- [EXERCISE] Which of the lines below contain the string "sidebar"? Pull each one out of the data.

[Collected data entries]
☆ ☆ ☆ ☆ ☆ ☆ ☆

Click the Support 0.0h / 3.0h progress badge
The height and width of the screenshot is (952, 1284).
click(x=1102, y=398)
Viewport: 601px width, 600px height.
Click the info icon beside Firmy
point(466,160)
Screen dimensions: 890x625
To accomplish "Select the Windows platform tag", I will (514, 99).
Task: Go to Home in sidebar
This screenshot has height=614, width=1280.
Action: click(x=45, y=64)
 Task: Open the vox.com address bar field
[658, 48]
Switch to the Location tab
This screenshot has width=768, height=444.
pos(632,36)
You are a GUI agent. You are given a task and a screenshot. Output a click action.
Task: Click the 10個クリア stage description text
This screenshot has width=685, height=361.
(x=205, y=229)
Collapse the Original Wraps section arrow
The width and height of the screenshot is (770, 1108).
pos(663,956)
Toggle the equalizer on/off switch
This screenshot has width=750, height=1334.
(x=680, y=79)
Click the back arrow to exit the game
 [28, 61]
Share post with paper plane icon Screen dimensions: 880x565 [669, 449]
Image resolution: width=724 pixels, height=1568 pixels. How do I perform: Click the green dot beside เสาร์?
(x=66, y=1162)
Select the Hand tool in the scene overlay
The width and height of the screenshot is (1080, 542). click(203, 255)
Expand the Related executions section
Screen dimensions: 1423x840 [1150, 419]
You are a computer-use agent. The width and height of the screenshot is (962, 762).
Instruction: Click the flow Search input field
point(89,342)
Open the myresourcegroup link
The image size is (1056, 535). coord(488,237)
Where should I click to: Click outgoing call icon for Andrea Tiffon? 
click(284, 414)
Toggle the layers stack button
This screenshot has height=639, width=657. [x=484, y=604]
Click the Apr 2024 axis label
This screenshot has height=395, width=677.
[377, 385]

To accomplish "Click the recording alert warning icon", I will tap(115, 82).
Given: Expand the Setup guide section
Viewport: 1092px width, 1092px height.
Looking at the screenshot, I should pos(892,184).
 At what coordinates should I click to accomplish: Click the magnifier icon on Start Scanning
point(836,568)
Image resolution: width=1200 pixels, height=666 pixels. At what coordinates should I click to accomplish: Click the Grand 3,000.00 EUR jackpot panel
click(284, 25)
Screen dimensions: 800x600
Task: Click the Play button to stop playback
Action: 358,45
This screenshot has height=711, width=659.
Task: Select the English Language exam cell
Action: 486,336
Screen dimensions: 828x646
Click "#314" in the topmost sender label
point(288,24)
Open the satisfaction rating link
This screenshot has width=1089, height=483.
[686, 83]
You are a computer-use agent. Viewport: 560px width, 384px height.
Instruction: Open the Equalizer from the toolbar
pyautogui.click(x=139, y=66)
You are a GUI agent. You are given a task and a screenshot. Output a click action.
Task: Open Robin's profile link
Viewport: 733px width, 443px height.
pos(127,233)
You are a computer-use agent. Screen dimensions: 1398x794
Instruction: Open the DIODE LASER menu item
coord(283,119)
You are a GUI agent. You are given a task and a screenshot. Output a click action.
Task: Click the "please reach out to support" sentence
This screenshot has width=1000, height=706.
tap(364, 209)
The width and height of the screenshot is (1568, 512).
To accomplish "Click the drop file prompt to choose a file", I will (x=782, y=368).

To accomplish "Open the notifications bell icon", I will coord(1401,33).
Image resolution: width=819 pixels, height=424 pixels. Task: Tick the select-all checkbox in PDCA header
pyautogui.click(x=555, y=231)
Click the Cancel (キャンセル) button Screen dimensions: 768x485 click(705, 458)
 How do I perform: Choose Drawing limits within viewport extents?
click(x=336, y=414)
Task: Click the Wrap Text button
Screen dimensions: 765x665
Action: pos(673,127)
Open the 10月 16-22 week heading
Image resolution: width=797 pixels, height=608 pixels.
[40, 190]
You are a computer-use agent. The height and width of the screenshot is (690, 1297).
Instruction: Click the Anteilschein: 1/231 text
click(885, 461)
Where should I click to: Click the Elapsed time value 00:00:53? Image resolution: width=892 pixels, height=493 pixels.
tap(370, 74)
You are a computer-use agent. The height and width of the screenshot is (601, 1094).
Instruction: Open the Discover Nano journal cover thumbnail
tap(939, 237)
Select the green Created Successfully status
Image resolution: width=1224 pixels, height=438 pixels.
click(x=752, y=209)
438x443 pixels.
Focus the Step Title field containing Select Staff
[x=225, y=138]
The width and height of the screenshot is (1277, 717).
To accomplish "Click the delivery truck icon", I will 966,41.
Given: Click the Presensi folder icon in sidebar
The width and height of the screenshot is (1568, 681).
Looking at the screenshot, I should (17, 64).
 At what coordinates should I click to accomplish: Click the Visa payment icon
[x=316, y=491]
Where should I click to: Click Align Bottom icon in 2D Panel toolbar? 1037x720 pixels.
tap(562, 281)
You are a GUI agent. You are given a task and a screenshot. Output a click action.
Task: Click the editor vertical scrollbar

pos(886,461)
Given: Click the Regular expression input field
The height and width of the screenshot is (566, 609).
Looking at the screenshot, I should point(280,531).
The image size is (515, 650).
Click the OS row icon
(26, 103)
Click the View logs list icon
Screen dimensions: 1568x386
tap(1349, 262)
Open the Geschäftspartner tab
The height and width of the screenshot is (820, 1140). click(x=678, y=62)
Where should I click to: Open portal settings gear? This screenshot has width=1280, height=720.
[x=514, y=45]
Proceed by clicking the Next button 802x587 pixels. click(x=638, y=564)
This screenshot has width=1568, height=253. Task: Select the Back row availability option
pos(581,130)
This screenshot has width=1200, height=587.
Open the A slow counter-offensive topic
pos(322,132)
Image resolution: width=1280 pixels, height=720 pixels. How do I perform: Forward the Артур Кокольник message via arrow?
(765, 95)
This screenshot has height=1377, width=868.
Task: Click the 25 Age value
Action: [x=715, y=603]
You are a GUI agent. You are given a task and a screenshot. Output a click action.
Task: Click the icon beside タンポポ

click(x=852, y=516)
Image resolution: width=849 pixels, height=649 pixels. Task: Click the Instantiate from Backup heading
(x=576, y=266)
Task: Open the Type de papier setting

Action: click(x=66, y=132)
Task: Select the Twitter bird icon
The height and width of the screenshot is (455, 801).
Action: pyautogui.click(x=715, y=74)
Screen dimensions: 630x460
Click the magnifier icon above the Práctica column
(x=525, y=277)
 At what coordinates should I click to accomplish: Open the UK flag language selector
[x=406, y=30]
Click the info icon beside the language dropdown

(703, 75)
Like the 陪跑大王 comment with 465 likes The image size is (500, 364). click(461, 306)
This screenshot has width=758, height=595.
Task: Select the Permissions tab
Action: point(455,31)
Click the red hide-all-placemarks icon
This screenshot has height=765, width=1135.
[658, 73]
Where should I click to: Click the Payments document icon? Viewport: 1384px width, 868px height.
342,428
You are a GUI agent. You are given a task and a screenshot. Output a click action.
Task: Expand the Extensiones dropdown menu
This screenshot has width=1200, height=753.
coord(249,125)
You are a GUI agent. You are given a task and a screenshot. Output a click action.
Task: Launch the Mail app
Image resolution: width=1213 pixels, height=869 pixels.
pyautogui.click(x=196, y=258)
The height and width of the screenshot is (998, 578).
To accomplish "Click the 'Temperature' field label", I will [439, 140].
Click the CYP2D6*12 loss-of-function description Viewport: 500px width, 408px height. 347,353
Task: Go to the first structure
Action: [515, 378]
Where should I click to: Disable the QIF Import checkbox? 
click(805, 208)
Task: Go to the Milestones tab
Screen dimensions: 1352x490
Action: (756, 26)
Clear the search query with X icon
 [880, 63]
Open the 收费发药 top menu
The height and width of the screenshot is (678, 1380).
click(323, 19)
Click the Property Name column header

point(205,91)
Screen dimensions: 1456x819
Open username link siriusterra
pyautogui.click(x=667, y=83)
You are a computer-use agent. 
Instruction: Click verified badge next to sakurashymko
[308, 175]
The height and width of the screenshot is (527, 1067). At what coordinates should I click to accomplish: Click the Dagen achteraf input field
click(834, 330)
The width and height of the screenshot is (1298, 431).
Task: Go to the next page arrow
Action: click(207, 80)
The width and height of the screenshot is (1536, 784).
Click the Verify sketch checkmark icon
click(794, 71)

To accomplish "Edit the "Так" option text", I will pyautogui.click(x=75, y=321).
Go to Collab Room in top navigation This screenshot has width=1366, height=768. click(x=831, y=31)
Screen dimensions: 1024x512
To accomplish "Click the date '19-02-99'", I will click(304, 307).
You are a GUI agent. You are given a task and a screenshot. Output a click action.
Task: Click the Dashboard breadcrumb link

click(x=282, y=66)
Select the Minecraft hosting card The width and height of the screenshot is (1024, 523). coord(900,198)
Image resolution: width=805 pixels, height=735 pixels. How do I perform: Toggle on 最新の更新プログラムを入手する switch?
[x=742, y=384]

☆ ☆ ☆ ☆ ☆ ☆ ☆

- [EXERCISE RESPONSE]
Task: Go to Home in sidebar
Given: Click the Presensi folder icon in sidebar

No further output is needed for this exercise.